Suppose that $T$ has $\mathrm{dim} (V) = n$ distinct eigenvalues. Let $\lambda_1, \lambda_2, ..., \lambda_n \in \mathbb{F}$ be these eigenvalues. Let $v_1, v_2, ..., v_n$ be corresponding nonzero eigenvectors to these eigenvalues. Then then set $\{ v_1, v_2, ..., v_n \}$ is linearly independent.

Furthermore, this set has $\mathrm{dim} (V) = n$ vectors in it, and so this set is the "right size", which implies that $\{ v_1, v_2, ..., v_n \}$ is a basis of $V$.
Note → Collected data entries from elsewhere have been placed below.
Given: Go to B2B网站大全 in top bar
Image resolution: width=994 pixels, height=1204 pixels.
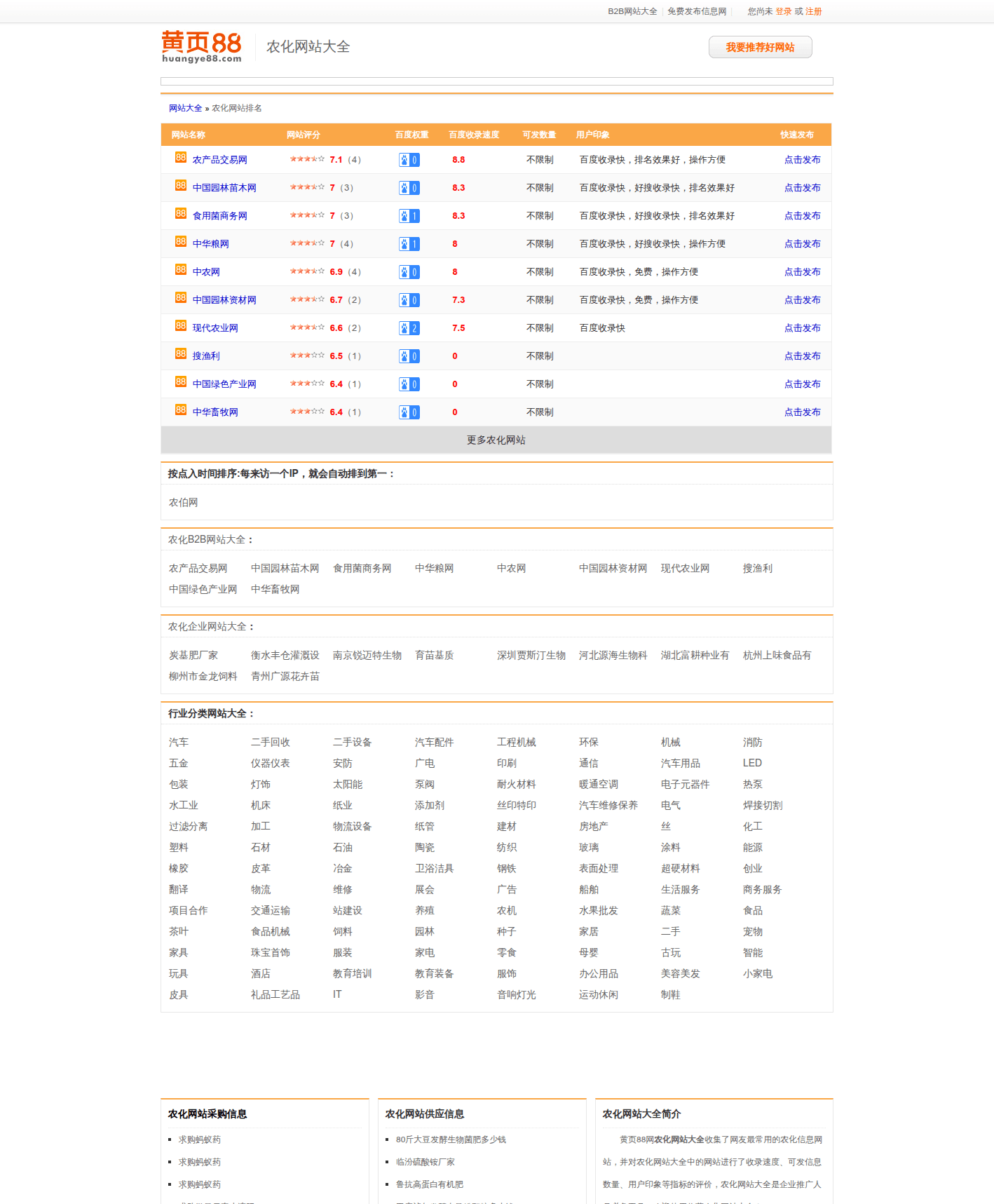Looking at the screenshot, I should (632, 11).
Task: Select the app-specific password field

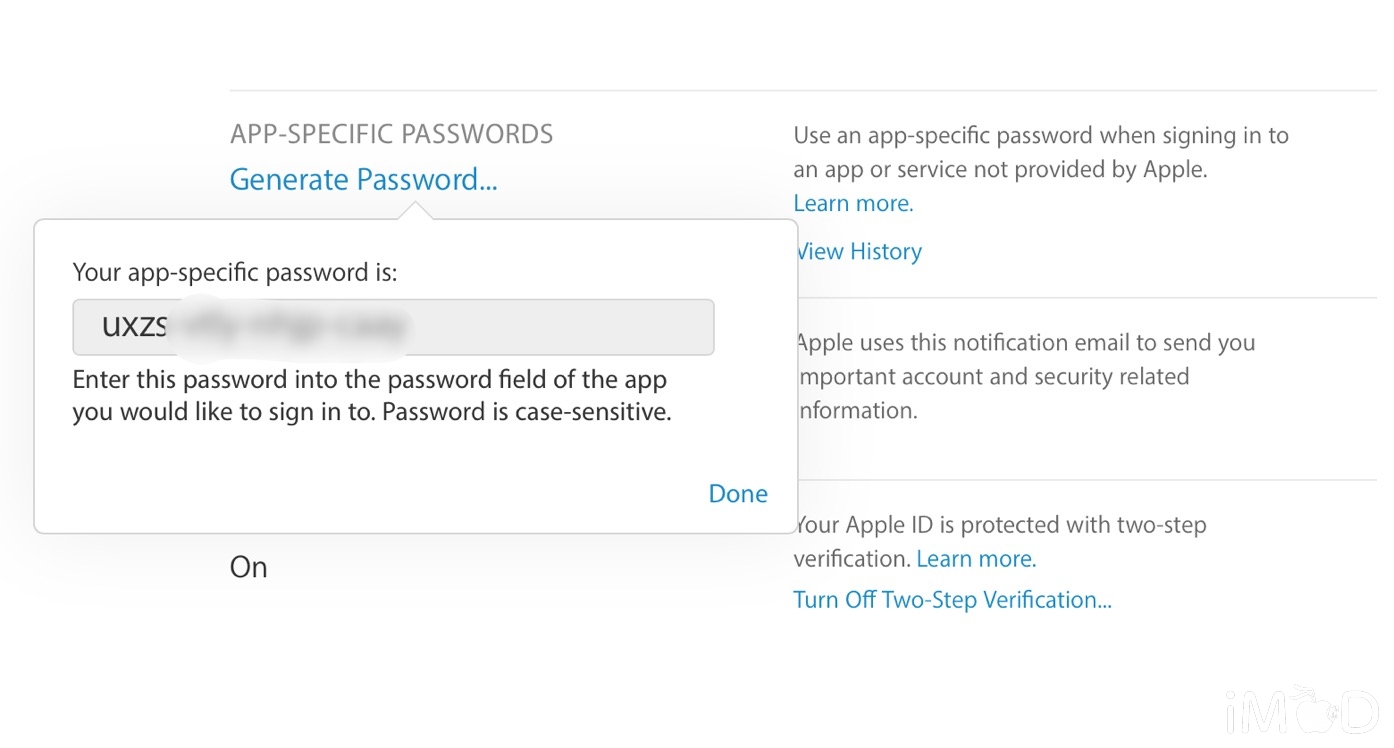Action: tap(393, 327)
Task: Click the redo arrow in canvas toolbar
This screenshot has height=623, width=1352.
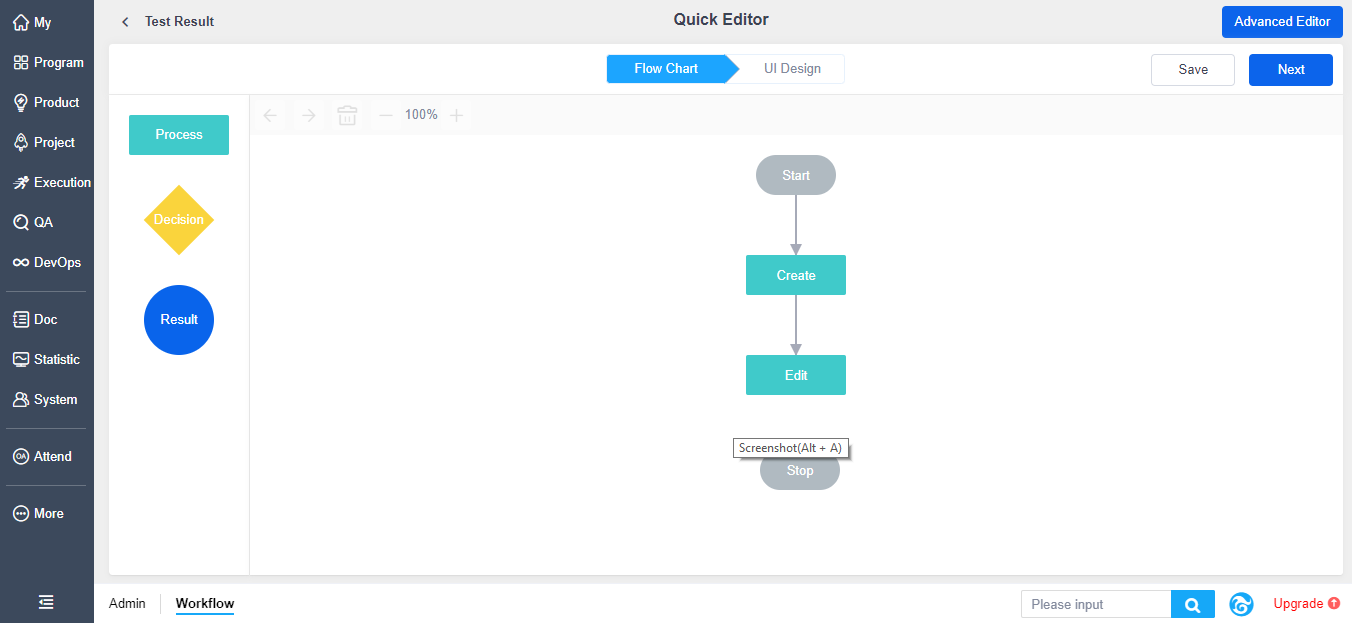Action: 309,115
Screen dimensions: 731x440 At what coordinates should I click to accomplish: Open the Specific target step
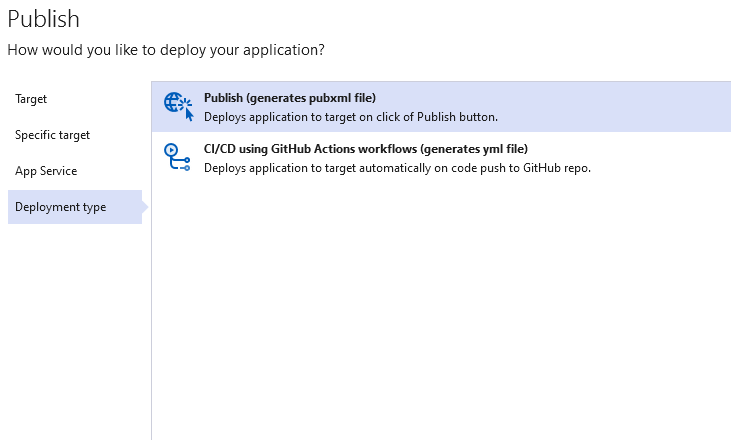pyautogui.click(x=52, y=135)
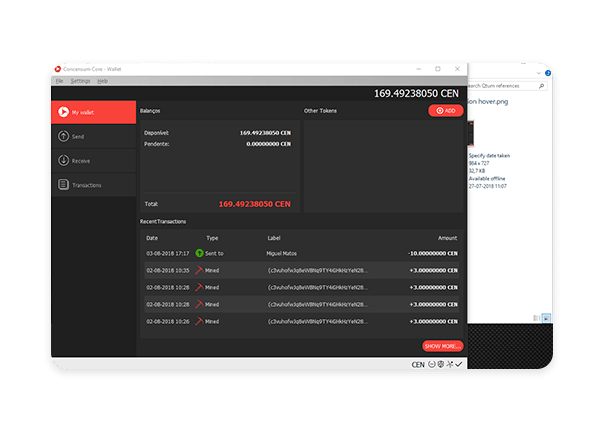Click the Concensum Core app logo in title bar
The width and height of the screenshot is (612, 437).
[x=58, y=69]
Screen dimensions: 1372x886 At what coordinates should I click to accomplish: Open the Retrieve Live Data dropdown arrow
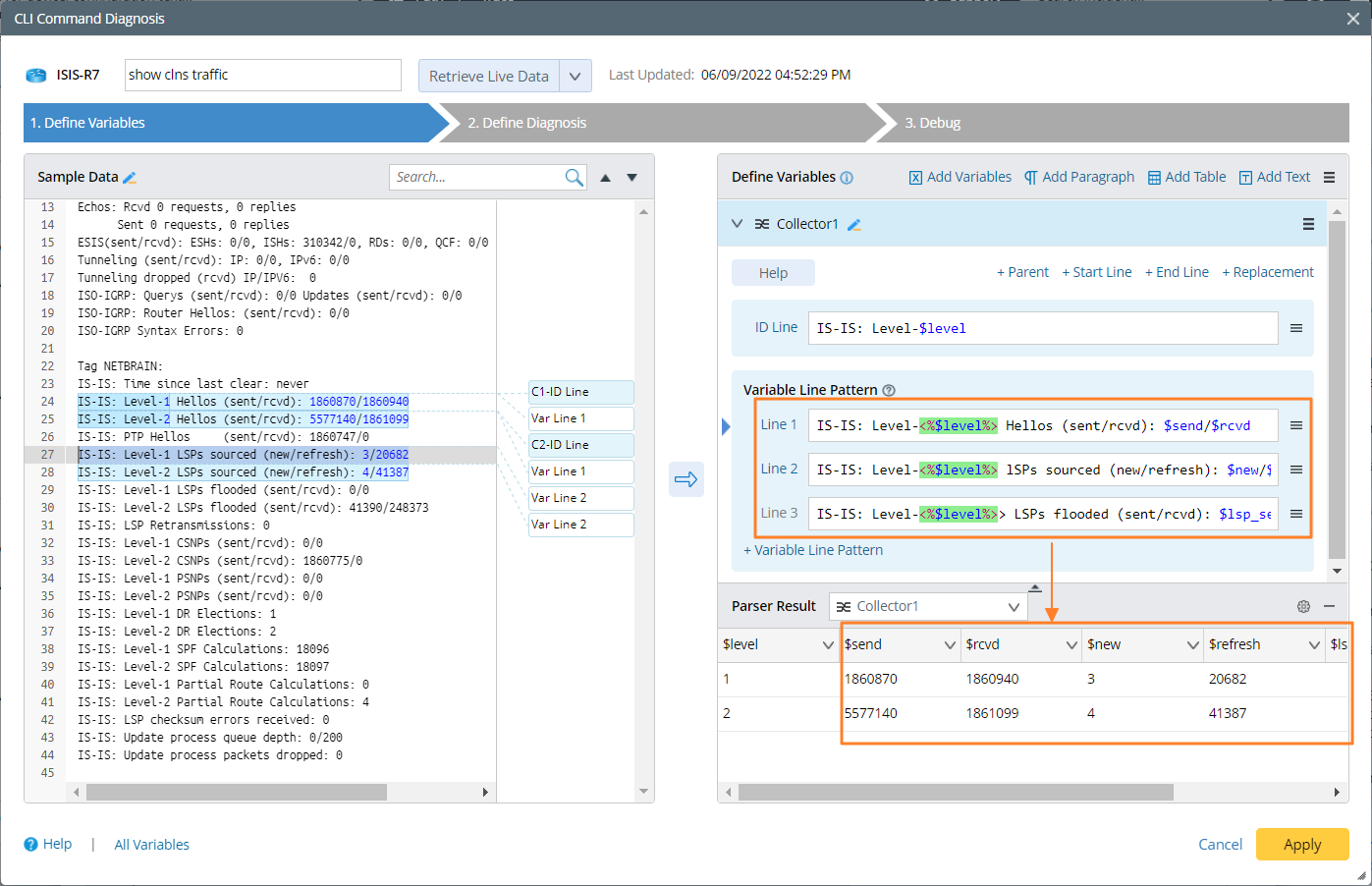pyautogui.click(x=575, y=77)
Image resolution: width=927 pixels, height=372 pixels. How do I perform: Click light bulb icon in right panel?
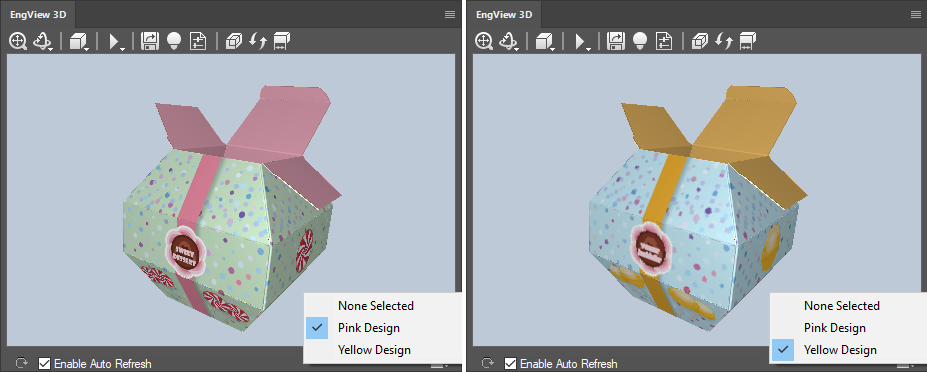click(x=639, y=41)

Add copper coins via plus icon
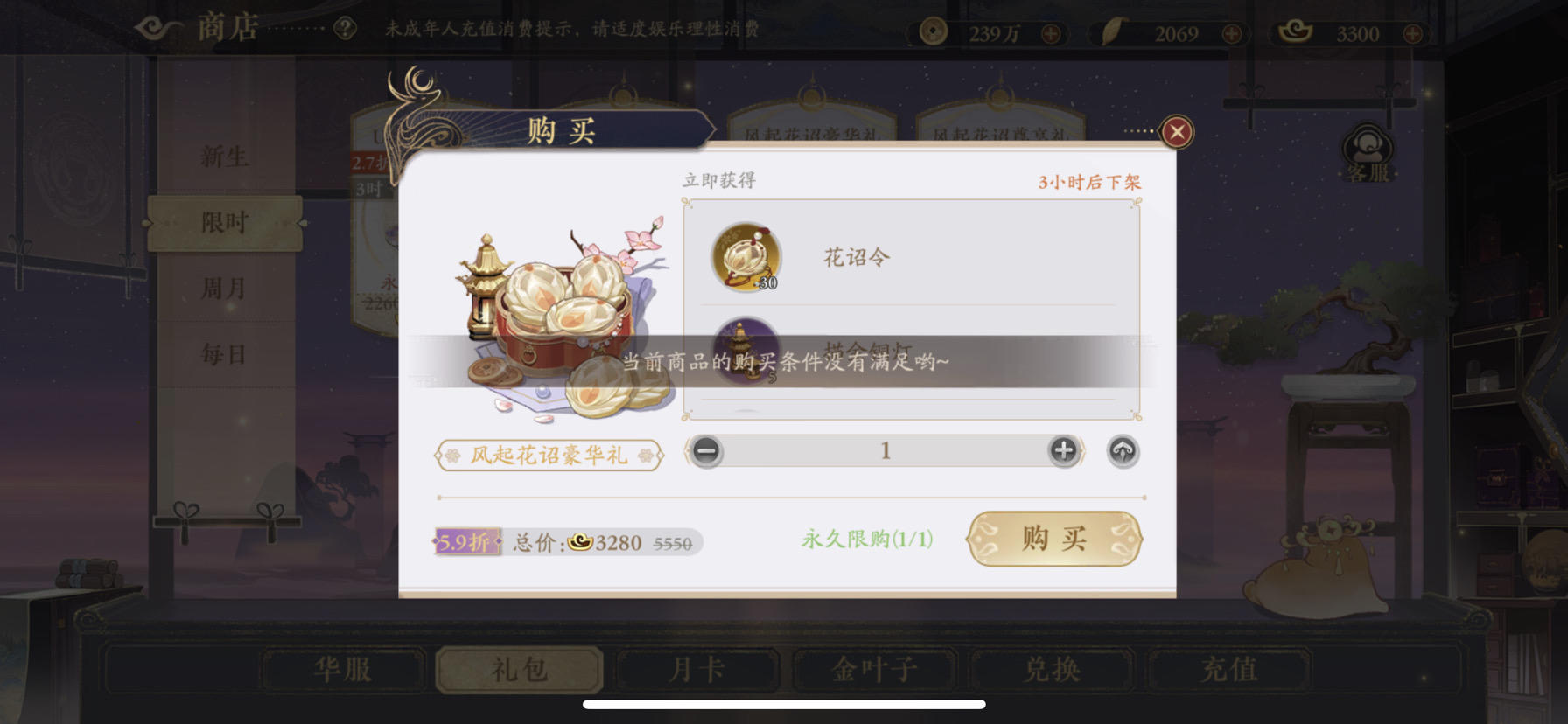(x=1051, y=34)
The columns of $\mathcal M (T, B_V)$ are determined by $T$ applied to each basis vector in $\{ v_1, v_2, ..., v_n \}$. We have that for each $j = 1, 2, ..., n$ that:

(1)
\begin{align} \quad T(v_j) = \lambda_j v_j \end{align}

Therefore, all entries off of the main diagonal are zero. Furthermore, the entry in row $j$ column $j$ is the eigenvalue $\lambda_j$ for each $j = 1, 2, ..., n$.

## Example 2

Consider the linear map $T \in \mathcal (\mathbb{R}^2)$ defined by $T(x, y) = (3x + 4y, 2y)$ for every $(x, y) \in \mathbb{R}^2$. Find a basis of $\mathbb{R}^2$ for which $T$ has a diagonal matrix.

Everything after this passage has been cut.